Estou disposto a morrer
Declaração de Nelson Mandela no banco dos réus, em sua defesa, na
abertura do julgamento de Rivonia
Ao Tribunal Supremo de
Pretória, 20 de Abril de 1964.
[…]
«(…) O governo responde muitas vezes às críticas que lhe são dirigidas
com a afirmação de que os africanos da África do Sul vivem muito melhor do que
os dos outros países de África. Não sei se isso é verdade, porque se não
tivermos em conta o índice de custo de vida a comparação não faz qualquer sentido.

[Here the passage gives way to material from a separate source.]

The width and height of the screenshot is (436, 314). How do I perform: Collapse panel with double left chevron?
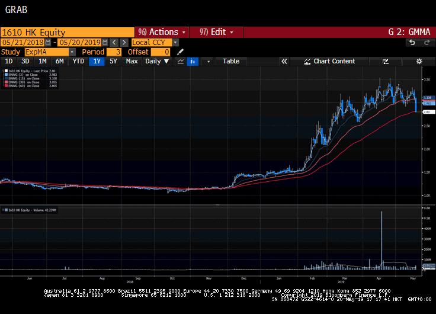click(x=284, y=62)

Mesmo que tenha fundamento, tal afirmação é descabida. De facto, o que
interessa não é saber se somos pobres em comparação com outros países, mas sim
que somos pobres em relação à população branca no nosso próprio país, e que a legislação
nos impede de repor o equilíbrio.
A falta de dignidade humana vivida pelos africanos era resultado
directo da política de supremacia branca. Supremacia branca implica inferioridade
negra. A legislação destinada a preservar a supremacia branca reforça este
conceito. As tarefas inferiores na África do Sul são invariavelmente desempenhadas
pelos africanos. Quando alguma coisa tem de ser carregada ou limpa, o homem
branco olha à sua volta, à procura de um africano que o faça na sua vez, quer o
africano seja seu empregado, quer não. Em consequência deste tipo de atitude,
os brancos têm tendência para considerar os africanos como uma raça à parte.

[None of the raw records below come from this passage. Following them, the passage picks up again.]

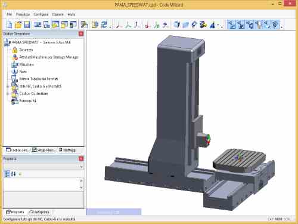Select the Macchina node in tree
The width and height of the screenshot is (298, 224).
[x=26, y=65]
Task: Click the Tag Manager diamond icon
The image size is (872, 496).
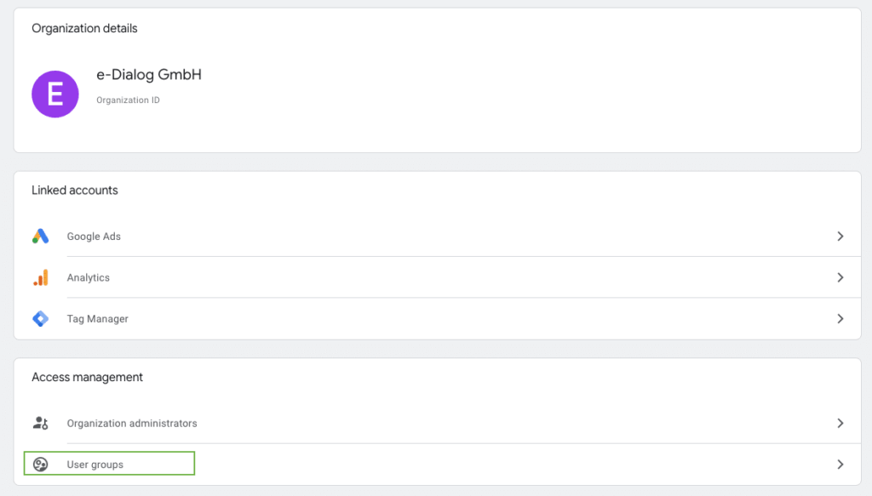Action: click(x=40, y=319)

Esquecem que eles têm família:
- são capazes de emoções, que se apaixonam como qualquer branco;
- que tal como eles desejam estar com a mulher e os filhos;
- que querem ganhar o suficiente para garantir a subsistência da família, alimentá-la, vesti-la, mandar os filhos à escola.
E qual é o pau para toda a
obra ou o trabalhador braçal que pode ter esperanças de 1á chegar?
[…]
Os africanos querem auferir um salário decente, fazer um trabalho que
são capazes de fazer e não um trabalho que o governo os acha capazes de fazer.
Os africanos querem poder viver ou ter um terreno no sítio onde trabalham, sem
serem excluídos desta ou daquela região a pretexto de que não nasceram nela, ou
obrigados a arrendar casas que nunca podem considerar suas. Os africanos querem
ser integrados no conjunto da população, e não ser remetidos para guetos. Os
homens não querem ser separados das suas mulheres e dos seus filhos, nem ser
forçados a levar uma existência que não tem sentido, longe dos seus. As mulheres
querem estar ao lado dos seus maridos, e não continuar a viver como viúvas nas Reservas.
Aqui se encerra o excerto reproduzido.